**Your goal**: After locating the line that contains "68 - Haut Rhin (511, 1842)" in the records below, write out exactly that line and each line after it through the one that contains "21 - Côte d'Or (234, 1578)", and nothing else.

**Exercise data**:
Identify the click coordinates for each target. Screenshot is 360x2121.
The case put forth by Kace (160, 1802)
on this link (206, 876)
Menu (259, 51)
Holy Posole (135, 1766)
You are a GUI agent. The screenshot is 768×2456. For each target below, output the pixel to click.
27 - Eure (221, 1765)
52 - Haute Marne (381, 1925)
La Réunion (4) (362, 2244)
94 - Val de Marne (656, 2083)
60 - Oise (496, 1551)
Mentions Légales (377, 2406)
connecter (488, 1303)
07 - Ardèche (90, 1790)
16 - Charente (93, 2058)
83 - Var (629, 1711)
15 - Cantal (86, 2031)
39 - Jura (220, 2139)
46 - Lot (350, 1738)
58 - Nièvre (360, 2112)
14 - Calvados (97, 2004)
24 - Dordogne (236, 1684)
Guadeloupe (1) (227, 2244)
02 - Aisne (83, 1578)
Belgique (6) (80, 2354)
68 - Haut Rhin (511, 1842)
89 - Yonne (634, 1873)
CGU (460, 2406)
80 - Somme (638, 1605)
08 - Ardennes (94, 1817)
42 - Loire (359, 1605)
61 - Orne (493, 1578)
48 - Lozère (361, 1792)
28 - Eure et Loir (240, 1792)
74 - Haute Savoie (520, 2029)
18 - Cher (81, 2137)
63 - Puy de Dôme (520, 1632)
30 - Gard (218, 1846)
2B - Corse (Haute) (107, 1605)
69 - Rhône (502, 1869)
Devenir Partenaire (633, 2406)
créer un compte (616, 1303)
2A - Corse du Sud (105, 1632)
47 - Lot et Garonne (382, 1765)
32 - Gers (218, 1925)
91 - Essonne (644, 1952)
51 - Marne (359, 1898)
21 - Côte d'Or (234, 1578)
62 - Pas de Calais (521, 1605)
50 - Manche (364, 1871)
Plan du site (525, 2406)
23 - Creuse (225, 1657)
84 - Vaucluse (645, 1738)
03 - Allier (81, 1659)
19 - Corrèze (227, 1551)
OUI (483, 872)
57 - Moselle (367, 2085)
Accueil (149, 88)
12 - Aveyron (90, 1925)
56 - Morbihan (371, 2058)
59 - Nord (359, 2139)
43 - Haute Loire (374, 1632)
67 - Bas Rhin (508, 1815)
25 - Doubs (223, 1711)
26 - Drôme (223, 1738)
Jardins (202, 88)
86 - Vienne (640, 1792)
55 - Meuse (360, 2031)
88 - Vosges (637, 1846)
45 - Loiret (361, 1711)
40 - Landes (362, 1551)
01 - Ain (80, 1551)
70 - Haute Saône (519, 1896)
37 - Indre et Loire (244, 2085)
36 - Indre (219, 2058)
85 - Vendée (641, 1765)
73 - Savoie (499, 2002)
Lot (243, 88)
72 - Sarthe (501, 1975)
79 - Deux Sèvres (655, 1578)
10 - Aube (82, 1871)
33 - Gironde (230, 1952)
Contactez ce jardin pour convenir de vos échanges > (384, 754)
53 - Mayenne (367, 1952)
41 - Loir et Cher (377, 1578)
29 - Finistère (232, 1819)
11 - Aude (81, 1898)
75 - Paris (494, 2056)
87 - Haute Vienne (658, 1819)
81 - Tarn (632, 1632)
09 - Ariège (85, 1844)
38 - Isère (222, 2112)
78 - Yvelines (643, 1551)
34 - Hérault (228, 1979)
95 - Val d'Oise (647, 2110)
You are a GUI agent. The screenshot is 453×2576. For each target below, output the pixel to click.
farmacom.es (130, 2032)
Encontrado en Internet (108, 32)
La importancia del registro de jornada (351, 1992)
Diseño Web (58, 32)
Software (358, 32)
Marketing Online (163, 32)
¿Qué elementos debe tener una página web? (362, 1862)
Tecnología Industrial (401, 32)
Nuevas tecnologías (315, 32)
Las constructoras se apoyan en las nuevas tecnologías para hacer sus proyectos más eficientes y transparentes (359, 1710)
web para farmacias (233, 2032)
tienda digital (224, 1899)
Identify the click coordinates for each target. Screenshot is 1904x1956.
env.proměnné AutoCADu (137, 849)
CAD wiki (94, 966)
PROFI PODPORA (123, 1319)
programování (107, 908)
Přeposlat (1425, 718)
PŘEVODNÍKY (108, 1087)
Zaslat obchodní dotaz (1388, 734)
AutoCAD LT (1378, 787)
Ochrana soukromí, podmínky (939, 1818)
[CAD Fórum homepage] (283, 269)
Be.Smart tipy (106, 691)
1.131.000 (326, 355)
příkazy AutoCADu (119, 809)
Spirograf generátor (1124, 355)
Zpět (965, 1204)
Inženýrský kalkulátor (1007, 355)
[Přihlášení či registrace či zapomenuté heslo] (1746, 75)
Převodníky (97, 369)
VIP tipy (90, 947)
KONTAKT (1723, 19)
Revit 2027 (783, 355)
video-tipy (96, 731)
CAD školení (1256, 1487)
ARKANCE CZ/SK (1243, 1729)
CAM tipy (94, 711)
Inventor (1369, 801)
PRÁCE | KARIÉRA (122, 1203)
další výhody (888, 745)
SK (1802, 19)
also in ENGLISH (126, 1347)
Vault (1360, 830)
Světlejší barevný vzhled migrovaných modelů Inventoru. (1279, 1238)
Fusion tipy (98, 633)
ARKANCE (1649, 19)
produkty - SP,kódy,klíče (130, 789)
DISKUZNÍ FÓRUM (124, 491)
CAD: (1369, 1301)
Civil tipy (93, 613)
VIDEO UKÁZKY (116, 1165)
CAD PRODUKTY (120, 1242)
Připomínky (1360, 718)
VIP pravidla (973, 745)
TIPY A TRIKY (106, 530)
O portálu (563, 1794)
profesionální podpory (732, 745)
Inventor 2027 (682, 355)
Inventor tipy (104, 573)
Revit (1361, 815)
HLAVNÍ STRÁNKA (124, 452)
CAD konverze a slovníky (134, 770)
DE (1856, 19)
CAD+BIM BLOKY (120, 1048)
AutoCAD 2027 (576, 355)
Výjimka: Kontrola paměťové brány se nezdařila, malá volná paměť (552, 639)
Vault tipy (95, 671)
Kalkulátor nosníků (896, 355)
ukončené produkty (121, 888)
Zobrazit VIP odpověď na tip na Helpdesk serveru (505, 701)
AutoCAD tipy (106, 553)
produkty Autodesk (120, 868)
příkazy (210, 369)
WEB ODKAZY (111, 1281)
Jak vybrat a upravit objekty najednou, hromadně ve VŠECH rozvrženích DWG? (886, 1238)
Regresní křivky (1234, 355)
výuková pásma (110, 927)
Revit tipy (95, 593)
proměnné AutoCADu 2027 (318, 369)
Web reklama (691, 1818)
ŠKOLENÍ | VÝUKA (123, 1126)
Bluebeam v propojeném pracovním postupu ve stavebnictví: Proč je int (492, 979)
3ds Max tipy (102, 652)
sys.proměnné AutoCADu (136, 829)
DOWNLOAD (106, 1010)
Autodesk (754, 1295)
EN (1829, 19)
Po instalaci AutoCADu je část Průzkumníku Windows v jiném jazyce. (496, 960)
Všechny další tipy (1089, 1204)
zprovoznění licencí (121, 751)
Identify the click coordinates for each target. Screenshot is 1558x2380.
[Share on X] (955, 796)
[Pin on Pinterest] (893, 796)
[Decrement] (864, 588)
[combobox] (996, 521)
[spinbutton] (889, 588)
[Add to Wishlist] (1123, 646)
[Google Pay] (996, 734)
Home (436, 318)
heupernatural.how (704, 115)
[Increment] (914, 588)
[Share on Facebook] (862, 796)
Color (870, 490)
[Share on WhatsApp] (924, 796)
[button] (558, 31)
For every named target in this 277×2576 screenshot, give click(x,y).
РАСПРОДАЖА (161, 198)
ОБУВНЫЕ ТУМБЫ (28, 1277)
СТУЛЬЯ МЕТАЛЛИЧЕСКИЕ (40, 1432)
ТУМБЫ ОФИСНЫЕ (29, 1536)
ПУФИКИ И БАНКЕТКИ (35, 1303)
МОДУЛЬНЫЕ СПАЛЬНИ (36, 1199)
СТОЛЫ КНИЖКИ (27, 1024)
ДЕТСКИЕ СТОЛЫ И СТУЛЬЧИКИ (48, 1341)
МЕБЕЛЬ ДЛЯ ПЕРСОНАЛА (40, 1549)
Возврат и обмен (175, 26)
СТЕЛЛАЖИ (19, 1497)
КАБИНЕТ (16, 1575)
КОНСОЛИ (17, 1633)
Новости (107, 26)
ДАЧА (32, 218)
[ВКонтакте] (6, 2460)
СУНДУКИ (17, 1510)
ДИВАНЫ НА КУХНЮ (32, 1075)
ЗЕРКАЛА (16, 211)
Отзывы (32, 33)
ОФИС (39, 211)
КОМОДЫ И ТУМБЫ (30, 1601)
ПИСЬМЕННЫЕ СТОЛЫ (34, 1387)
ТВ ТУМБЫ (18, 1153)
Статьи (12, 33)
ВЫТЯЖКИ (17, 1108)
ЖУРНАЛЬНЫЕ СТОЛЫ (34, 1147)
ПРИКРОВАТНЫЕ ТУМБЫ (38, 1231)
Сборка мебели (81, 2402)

**Solution to the exercise**:
68 - Haut Rhin (511, 1842)
89 - Yonne (634, 1873)
CGU (460, 2406)
80 - Somme (638, 1605)
08 - Ardennes (94, 1817)
42 - Loire (359, 1605)
61 - Orne (493, 1578)
48 - Lozère (361, 1792)
28 - Eure et Loir (240, 1792)
74 - Haute Savoie (520, 2029)
18 - Cher (81, 2137)
63 - Puy de Dôme (520, 1632)
30 - Gard (218, 1846)
2B - Corse (Haute) (107, 1605)
69 - Rhône (502, 1869)
Devenir Partenaire (633, 2406)
créer un compte (616, 1303)
2A - Corse du Sud (105, 1632)
47 - Lot et Garonne (382, 1765)
32 - Gers (218, 1925)
91 - Essonne (644, 1952)
51 - Marne (359, 1898)
21 - Côte d'Or (234, 1578)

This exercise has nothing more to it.